Latent Documentation
We create latent documentation simply by doing existing aspects of our work more conscientiously. Throughout the design, development, and evangelization of any data product, developers necessarily think about and communicate what a tool is intended to do and how it works. Latent documentation, then, can be harvested by more conscientiously saving the mental artifacts we created while building and growing a new product. This can include documenting our project requirements when planning, adhering to strict naming conventions when building, and answering questions in public forums while maintaining.

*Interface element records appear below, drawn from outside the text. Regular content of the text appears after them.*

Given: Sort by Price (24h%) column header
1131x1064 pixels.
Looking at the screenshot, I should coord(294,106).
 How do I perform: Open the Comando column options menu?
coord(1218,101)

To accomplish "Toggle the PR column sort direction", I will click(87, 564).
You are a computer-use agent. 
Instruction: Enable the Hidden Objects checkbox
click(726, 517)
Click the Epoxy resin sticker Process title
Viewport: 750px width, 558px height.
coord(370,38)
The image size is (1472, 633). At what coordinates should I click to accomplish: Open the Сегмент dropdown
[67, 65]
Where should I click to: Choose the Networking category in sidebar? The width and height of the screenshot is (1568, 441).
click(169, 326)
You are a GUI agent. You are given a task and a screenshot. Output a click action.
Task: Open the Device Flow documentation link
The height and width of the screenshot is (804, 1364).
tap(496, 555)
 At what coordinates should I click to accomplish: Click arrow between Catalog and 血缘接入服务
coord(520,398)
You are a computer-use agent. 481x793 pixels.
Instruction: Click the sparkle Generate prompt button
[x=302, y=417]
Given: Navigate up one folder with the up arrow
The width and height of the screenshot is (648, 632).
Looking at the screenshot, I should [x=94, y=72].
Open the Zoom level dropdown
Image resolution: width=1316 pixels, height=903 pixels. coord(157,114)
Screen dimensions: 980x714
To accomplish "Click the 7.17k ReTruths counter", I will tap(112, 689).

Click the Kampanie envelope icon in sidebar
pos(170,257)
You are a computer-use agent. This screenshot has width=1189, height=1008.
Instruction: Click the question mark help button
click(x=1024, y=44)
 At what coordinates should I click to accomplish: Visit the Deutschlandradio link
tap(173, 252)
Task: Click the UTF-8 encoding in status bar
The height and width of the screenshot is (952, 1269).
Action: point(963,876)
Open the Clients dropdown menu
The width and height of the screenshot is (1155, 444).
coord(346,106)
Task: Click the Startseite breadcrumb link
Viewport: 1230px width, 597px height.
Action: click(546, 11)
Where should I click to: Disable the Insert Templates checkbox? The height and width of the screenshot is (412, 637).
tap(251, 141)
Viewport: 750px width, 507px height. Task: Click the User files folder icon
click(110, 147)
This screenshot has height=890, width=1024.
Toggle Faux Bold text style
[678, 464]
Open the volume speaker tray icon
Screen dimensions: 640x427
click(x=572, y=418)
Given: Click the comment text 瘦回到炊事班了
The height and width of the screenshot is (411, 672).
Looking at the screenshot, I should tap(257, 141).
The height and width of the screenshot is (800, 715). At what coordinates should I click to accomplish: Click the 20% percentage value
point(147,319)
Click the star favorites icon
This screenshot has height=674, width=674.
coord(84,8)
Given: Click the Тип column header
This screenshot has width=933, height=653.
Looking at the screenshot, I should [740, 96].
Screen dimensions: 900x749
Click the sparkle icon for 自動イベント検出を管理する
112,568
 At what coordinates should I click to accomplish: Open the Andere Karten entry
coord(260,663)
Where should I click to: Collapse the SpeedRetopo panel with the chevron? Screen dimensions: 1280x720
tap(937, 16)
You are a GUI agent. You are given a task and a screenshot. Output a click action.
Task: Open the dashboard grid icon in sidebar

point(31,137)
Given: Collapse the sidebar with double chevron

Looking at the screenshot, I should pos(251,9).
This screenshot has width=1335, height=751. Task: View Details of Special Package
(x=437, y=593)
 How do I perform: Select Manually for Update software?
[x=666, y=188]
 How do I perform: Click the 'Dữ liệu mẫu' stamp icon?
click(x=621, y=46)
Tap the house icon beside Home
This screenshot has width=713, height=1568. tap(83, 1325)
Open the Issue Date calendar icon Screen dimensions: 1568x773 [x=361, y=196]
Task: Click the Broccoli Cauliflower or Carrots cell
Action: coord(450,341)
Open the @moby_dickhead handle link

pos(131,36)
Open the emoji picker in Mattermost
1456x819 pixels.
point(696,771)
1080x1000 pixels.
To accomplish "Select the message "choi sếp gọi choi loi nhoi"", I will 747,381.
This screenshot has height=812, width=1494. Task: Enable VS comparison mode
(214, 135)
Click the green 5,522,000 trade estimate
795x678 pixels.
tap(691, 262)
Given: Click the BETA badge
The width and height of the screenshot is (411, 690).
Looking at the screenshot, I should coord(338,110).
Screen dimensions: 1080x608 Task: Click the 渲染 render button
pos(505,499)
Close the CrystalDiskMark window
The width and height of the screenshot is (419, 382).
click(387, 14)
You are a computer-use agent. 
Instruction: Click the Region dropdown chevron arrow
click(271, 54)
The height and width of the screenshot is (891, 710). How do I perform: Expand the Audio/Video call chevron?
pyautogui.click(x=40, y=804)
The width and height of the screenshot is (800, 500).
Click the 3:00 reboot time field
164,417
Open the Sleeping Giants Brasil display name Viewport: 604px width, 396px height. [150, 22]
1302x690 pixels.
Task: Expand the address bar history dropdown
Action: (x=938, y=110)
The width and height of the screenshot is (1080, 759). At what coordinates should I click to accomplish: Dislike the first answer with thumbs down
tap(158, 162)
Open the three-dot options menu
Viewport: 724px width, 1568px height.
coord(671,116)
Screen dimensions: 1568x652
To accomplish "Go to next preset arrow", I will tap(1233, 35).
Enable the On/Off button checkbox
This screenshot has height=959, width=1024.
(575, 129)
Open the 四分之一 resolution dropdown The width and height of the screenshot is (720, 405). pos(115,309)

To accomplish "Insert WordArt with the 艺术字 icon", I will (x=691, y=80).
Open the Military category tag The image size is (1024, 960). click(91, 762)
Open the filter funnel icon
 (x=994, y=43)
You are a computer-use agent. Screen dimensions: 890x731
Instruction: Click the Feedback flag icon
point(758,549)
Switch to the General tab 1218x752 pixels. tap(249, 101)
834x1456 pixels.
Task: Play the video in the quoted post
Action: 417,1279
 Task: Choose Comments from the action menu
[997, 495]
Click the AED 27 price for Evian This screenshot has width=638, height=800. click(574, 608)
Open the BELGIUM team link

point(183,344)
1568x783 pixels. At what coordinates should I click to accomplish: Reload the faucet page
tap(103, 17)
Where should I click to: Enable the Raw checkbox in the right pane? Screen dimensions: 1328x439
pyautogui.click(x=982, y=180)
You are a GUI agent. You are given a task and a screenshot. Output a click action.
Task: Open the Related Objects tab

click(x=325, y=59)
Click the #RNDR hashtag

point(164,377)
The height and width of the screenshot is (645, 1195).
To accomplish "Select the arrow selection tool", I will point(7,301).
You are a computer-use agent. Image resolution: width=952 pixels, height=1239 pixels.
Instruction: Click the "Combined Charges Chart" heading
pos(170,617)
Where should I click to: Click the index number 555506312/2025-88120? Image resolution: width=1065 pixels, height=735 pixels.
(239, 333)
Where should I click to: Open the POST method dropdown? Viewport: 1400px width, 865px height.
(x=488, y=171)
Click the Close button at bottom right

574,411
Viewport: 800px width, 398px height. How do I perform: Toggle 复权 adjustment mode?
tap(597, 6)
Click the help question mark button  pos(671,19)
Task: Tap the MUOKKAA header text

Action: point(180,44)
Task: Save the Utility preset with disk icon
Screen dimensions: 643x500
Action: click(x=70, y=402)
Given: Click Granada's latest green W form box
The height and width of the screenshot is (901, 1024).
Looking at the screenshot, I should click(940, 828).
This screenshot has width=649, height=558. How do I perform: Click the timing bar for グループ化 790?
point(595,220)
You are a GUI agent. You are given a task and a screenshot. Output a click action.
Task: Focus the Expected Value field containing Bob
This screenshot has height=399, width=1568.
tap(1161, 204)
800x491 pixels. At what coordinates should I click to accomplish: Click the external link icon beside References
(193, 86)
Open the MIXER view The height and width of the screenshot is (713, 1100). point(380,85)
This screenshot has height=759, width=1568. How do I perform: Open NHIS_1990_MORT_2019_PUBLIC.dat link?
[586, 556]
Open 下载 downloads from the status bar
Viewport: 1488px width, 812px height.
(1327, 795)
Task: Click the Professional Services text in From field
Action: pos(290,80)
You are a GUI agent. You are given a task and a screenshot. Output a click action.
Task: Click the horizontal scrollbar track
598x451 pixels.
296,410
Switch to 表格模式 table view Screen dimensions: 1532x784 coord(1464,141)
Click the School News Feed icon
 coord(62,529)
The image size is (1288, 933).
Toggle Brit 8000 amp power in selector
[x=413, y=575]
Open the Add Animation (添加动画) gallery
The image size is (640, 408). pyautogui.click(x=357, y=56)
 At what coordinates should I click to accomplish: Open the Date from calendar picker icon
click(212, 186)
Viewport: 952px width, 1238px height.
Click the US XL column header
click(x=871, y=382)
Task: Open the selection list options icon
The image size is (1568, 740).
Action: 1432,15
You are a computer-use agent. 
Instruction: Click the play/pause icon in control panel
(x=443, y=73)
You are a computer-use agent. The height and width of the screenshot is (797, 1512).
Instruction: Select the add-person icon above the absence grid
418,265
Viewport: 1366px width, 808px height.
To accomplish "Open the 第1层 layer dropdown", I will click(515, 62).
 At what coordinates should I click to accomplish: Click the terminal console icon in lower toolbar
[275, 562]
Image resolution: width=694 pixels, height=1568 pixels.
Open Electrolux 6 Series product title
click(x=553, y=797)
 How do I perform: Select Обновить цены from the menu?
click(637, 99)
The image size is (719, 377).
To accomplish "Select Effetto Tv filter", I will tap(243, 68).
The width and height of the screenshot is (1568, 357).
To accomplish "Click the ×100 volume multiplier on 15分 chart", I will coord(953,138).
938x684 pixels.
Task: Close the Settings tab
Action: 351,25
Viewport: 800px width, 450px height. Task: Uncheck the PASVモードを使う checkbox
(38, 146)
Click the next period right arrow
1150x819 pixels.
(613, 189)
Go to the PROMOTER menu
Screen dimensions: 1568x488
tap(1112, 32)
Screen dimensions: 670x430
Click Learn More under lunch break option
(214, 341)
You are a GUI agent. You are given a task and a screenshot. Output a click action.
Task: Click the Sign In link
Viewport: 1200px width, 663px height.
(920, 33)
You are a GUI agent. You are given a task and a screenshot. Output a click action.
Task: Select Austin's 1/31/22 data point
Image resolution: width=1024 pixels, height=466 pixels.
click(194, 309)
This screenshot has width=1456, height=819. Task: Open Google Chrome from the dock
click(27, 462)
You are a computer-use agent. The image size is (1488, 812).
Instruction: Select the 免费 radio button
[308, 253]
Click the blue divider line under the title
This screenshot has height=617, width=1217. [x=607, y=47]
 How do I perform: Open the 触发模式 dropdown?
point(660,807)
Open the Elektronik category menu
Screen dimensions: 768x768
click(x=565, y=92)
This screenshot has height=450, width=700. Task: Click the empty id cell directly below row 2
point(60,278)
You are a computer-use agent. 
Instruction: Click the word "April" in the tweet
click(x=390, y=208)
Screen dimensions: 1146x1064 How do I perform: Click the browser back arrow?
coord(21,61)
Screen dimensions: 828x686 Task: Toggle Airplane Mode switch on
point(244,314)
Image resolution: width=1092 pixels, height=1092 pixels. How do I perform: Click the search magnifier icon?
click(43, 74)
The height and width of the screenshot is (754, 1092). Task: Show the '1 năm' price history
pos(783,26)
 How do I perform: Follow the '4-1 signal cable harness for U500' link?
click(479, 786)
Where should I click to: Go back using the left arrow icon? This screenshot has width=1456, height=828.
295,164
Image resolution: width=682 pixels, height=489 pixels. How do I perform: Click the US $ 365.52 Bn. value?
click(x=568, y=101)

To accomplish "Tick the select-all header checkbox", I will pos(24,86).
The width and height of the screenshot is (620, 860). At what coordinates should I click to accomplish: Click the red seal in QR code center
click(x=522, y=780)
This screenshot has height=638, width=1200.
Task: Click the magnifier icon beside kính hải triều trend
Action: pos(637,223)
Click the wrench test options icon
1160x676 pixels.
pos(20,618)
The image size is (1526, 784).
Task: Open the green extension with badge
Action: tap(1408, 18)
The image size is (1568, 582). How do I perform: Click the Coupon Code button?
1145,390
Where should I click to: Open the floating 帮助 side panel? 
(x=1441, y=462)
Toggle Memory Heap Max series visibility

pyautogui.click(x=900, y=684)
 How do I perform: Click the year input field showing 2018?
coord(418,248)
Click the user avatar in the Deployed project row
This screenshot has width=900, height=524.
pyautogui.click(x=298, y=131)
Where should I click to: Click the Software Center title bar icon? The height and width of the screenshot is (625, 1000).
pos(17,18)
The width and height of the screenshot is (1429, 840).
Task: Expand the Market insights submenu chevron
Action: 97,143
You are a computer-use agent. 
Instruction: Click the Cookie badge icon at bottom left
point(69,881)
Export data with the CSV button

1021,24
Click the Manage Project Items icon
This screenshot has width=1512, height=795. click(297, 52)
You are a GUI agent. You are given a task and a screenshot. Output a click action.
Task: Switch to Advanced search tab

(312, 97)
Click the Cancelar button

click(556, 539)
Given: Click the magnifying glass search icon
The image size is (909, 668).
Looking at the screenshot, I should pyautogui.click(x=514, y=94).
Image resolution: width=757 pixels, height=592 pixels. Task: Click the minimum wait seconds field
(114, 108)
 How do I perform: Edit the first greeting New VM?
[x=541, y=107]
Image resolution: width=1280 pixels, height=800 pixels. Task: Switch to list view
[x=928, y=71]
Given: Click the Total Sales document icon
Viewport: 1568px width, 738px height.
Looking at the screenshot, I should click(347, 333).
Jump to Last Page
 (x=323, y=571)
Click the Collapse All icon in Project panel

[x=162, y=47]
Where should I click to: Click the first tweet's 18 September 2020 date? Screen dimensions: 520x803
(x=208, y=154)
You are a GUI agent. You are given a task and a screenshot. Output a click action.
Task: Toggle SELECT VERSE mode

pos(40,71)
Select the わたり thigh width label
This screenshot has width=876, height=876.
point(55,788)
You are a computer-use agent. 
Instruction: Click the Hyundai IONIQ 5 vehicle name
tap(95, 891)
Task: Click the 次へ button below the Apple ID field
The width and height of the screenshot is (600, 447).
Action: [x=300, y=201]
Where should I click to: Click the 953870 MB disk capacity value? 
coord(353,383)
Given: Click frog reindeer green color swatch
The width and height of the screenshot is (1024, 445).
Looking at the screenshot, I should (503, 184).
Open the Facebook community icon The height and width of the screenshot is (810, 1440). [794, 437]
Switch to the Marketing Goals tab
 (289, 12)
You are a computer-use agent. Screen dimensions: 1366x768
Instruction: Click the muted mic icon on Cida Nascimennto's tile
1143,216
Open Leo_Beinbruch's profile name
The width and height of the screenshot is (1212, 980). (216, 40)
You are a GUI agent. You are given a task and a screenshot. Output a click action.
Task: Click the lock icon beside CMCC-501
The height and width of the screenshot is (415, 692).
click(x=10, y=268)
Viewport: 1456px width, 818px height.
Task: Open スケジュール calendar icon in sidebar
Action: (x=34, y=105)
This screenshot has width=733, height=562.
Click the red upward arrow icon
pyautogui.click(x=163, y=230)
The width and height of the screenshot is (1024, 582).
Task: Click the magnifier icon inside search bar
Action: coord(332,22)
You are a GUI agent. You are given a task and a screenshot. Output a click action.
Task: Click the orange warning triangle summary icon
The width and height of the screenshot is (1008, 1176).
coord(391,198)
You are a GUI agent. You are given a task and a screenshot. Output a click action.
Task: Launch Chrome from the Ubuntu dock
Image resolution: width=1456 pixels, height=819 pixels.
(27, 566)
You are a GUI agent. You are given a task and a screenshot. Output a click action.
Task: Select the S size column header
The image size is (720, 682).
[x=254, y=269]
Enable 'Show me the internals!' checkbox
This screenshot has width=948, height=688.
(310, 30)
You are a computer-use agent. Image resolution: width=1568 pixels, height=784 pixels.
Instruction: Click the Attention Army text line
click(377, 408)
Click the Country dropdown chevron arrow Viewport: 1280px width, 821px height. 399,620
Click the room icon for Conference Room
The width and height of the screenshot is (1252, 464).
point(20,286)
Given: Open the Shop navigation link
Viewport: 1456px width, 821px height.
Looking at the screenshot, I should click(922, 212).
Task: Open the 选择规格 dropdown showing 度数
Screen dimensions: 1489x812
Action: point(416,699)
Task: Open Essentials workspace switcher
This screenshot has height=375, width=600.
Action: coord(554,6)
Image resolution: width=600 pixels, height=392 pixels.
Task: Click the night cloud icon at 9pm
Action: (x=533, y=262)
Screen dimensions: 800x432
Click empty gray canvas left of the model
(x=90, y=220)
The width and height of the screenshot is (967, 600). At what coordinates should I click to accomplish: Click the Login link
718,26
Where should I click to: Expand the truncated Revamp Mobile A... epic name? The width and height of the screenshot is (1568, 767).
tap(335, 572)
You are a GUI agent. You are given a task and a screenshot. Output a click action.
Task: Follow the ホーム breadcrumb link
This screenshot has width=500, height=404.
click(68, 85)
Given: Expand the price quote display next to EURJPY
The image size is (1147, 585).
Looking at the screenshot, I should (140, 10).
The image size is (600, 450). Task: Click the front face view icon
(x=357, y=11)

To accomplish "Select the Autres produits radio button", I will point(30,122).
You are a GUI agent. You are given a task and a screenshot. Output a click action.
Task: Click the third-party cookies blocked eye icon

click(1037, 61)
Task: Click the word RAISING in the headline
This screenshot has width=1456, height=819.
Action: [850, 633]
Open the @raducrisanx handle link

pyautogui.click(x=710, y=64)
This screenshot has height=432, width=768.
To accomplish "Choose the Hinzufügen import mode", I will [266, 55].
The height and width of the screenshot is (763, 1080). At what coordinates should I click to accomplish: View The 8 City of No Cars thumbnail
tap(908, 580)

The following articles provide compelling examples of each of those strategies in more detail.
Data Dictionary: A How To and Best Practices by Carl Anderson
In this article, Carl Anderson explains that proactively capturing the intent and requirements for a new data product can easily lead to high quality documentation. In particular, he demonstrates how data dictionaries can be used as a way to collect requirements and seek consensus from customers before a data product is built.
Thinking of documentation as an active part of product discovery makes it an uncontroversial task to invest in and leads to a better outcome by ensuring user needs are truly being met. This also makes documentation a collaborative exercise; engaging users in the process may offload developer from bearing the task of documentation alone and may even lead to documentation written more in the voice and from the perspective of the ultimate consumer.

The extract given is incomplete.